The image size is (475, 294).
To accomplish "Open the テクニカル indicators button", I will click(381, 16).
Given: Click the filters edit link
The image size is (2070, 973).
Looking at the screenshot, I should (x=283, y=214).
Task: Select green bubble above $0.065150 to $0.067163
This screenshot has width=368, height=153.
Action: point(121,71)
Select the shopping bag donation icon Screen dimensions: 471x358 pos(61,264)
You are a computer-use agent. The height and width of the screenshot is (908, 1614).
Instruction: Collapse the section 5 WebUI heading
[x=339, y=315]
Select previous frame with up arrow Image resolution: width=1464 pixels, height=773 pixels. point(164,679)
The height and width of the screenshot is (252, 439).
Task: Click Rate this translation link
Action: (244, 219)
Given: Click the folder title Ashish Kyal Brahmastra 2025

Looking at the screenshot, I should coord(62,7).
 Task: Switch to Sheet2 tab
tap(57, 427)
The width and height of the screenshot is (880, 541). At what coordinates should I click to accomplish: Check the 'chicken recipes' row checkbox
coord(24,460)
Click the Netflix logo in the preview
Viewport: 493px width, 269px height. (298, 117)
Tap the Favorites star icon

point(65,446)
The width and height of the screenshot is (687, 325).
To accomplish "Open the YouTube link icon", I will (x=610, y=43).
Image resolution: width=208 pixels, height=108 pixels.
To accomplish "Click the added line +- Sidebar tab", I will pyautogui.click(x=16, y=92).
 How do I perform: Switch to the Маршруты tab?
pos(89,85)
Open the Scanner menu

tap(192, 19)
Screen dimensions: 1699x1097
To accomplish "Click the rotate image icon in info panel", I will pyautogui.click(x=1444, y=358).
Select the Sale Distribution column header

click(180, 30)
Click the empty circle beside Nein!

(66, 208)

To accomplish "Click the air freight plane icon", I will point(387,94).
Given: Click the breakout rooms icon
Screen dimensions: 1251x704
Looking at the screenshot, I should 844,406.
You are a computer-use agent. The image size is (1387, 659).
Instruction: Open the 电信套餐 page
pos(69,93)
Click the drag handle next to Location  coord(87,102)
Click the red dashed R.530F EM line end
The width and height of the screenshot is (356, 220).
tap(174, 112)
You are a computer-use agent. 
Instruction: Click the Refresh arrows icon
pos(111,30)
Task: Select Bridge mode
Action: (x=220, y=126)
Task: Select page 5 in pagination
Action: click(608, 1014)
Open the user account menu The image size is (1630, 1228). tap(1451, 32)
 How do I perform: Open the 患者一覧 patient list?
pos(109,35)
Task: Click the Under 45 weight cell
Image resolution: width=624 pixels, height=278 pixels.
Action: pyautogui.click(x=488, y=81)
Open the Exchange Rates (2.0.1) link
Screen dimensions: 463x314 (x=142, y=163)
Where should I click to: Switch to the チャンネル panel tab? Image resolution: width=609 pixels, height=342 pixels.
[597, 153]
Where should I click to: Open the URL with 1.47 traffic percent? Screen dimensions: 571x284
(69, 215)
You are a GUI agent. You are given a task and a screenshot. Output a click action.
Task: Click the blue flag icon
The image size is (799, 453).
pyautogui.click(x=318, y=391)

Given exercise ->
Please render the entries as a JSON list of strings, starting with their first line and going on through the line containing "[x=339, y=315]", both included, one string per line and blank lines omitted.

The reply ->
[
  "The image size is (475, 294).",
  "To accomplish \"Open the テクニカル indicators button\", I will click(381, 16).",
  "Given: Click the filters edit link",
  "The image size is (2070, 973).",
  "Looking at the screenshot, I should (x=283, y=214).",
  "Task: Select green bubble above $0.065150 to $0.067163",
  "This screenshot has width=368, height=153.",
  "Action: point(121,71)",
  "Select the shopping bag donation icon Screen dimensions: 471x358 pos(61,264)",
  "You are a computer-use agent. The height and width of the screenshot is (908, 1614).",
  "Instruction: Collapse the section 5 WebUI heading",
  "[x=339, y=315]"
]